Task goal
Begin at the line that has "You are a GUI" and stop after the line that has "inzynier-medyczny.pl". Rewrite those data lines, requests included, and rescale every coordinate in the answers by 1.45, rounding to whole numbers with halves going up, while leaving all numbers in the requests unchanged.

Provided data
★ ★ ★ ★

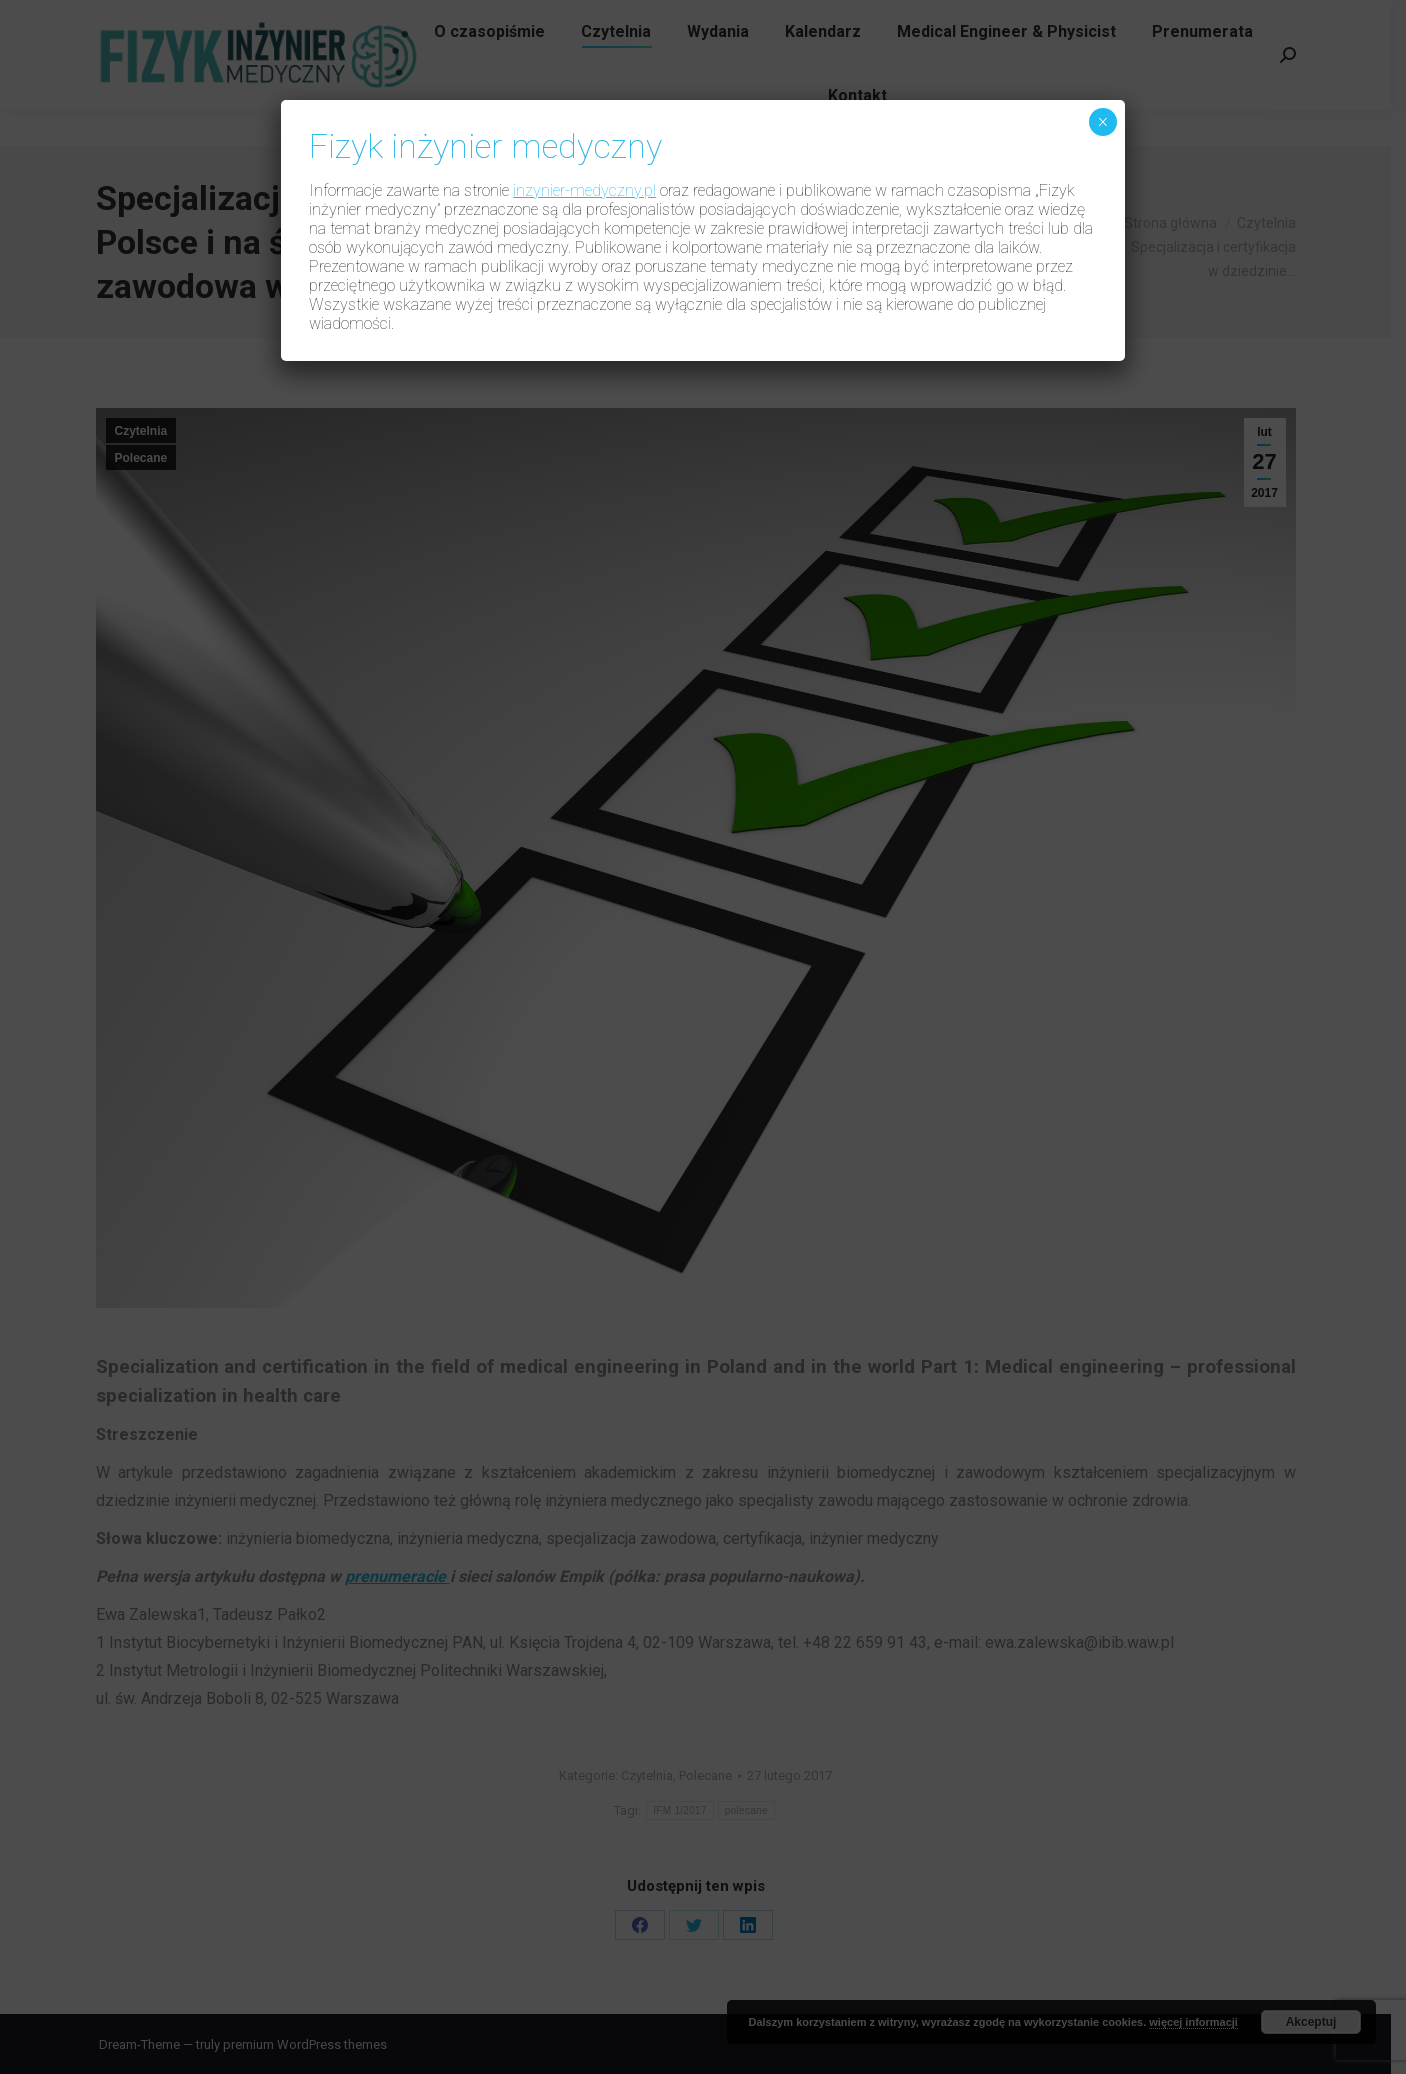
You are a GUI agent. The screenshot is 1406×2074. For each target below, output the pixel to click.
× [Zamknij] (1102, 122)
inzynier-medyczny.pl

★ ★ ★ ★

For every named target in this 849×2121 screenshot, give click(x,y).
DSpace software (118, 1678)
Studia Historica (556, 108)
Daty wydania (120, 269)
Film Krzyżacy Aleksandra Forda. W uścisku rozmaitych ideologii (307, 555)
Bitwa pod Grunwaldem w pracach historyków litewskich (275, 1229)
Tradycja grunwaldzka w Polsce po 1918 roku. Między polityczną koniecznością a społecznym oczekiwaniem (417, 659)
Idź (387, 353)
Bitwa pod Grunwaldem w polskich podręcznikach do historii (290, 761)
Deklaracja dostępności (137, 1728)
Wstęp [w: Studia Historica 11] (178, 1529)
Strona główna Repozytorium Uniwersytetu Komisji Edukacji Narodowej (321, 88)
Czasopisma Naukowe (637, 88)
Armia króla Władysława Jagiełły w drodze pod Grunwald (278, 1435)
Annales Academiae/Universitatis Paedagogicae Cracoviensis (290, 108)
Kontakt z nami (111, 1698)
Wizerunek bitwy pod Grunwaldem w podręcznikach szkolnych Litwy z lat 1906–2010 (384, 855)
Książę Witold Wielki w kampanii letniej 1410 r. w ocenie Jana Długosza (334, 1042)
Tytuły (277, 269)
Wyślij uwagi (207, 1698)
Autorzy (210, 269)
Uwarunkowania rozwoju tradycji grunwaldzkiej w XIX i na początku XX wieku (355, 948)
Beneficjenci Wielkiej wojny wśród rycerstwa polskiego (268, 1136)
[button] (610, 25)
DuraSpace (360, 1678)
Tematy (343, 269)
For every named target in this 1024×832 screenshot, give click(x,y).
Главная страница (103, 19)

★ ★ ★ ★

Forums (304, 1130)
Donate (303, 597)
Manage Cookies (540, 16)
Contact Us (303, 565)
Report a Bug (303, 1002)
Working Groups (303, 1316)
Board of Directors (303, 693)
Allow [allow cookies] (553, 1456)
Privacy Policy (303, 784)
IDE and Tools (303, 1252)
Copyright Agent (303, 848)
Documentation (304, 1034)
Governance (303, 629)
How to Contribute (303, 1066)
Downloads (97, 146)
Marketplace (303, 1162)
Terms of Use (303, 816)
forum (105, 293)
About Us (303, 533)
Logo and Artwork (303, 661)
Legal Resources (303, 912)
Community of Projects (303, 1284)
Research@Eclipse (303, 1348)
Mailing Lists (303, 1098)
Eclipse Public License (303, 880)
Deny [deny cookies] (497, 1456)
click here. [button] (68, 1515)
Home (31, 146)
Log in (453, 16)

★ ★ ★ ★

The solution
You are a GUI agent. The screenshot is 1406×2074. For each target below, output the pixel to click.
× [Zamknij] (1598, 177)
inzynier-medyczny.pl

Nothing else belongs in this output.